A single number is wanted: how many lines of the data below include the string "agent"?

_MATERIAL TO PROCESS_
══════
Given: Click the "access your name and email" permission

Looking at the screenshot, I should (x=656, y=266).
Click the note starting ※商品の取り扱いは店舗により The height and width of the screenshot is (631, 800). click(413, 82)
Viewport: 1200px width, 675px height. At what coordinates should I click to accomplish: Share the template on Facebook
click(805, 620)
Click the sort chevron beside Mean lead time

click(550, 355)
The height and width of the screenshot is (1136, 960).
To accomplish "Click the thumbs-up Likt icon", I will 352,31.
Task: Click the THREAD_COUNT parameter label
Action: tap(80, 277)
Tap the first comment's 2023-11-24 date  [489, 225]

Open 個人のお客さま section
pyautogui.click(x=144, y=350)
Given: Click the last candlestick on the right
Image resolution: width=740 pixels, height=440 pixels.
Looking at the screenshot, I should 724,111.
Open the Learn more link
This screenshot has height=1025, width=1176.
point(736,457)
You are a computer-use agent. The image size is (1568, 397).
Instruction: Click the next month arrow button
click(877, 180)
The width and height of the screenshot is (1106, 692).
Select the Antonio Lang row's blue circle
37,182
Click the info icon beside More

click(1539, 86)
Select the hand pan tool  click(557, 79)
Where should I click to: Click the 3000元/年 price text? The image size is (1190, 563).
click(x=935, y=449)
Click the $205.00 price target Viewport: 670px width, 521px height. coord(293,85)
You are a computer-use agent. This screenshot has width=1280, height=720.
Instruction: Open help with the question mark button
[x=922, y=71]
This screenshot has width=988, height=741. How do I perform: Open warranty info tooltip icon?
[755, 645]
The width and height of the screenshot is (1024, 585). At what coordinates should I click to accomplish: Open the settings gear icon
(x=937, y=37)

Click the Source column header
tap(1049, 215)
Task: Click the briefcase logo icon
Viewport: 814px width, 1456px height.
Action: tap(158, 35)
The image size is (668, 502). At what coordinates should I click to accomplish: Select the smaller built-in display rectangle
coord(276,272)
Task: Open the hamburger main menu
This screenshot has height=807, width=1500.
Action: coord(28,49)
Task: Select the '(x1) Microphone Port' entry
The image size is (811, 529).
══════
_TASK SOLUTION_
2